## EXERCISE REQUIREMENTS
Render every one of the entries below as a numbered list, leaving out any blank lines.

(Items stored from a collection)
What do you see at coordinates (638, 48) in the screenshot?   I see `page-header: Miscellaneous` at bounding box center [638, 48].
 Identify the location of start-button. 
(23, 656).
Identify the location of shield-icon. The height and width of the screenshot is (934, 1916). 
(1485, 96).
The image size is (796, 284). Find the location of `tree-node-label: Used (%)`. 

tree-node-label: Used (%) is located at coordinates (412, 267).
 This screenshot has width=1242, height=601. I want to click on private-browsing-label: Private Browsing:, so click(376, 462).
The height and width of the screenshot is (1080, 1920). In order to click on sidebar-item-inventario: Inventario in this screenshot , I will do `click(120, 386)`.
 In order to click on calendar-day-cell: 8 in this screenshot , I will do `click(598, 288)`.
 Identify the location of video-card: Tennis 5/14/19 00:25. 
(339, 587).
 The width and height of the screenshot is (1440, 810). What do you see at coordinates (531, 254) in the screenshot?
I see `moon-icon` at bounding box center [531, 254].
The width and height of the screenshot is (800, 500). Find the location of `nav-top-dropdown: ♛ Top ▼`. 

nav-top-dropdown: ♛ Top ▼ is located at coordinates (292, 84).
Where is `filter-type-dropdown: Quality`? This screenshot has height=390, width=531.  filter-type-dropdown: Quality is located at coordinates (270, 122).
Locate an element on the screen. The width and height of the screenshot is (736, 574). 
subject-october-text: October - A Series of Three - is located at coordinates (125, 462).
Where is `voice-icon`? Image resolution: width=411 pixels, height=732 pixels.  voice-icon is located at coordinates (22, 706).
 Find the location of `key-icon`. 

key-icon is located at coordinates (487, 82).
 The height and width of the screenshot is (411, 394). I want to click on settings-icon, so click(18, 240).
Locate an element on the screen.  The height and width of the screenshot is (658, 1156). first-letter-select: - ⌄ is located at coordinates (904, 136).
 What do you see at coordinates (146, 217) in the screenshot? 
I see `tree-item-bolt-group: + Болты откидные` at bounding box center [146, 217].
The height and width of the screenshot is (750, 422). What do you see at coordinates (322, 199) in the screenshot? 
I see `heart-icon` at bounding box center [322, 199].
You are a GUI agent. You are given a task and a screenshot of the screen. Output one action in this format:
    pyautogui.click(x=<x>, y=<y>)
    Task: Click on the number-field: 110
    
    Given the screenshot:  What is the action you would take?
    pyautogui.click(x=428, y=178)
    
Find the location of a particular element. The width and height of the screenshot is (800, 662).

## ANSWER AREA
1. What do you see at coordinates (638, 48) in the screenshot?   I see `page-header: Miscellaneous` at bounding box center [638, 48].
2.  Identify the location of start-button. 
3. (23, 656).
4. Identify the location of shield-icon. The height and width of the screenshot is (934, 1916). 
5. (1485, 96).
6. The image size is (796, 284). Find the location of `tree-node-label: Used (%)`. 
7. tree-node-label: Used (%) is located at coordinates (412, 267).
8.  This screenshot has width=1242, height=601. I want to click on private-browsing-label: Private Browsing:, so click(376, 462).
9. The height and width of the screenshot is (1080, 1920). In order to click on sidebar-item-inventario: Inventario in this screenshot , I will do `click(120, 386)`.
10.  In order to click on calendar-day-cell: 8 in this screenshot , I will do `click(598, 288)`.
11.  Identify the location of video-card: Tennis 5/14/19 00:25. 
12. (339, 587).
13.  The width and height of the screenshot is (1440, 810). What do you see at coordinates (531, 254) in the screenshot?
14. I see `moon-icon` at bounding box center [531, 254].
15. The width and height of the screenshot is (800, 500). Find the location of `nav-top-dropdown: ♛ Top ▼`. 
16. nav-top-dropdown: ♛ Top ▼ is located at coordinates (292, 84).
17. Where is `filter-type-dropdown: Quality`? This screenshot has height=390, width=531.  filter-type-dropdown: Quality is located at coordinates (270, 122).
18. Locate an element on the screen. The width and height of the screenshot is (736, 574). 
19. subject-october-text: October - A Series of Three - is located at coordinates (125, 462).
20. Where is `voice-icon`? Image resolution: width=411 pixels, height=732 pixels.  voice-icon is located at coordinates (22, 706).
21.  Find the location of `key-icon`. 
22. key-icon is located at coordinates (487, 82).
23.  The height and width of the screenshot is (411, 394). I want to click on settings-icon, so click(18, 240).
24. Locate an element on the screen.  The height and width of the screenshot is (658, 1156). first-letter-select: - ⌄ is located at coordinates (904, 136).
25.  What do you see at coordinates (146, 217) in the screenshot? 
26. I see `tree-item-bolt-group: + Болты откидные` at bounding box center [146, 217].
27. The height and width of the screenshot is (750, 422). What do you see at coordinates (322, 199) in the screenshot? 
28. I see `heart-icon` at bounding box center [322, 199].
29. You are a GUI agent. You are given a task and a screenshot of the screen. Output one action in this format:
30.     pyautogui.click(x=<x>, y=<y>)
31.     Task: Click on the number-field: 110
32.     Given the screenshot:  What is the action you would take?
33.     pyautogui.click(x=428, y=178)
34. Find the location of a particular element. The width and height of the screenshot is (800, 662).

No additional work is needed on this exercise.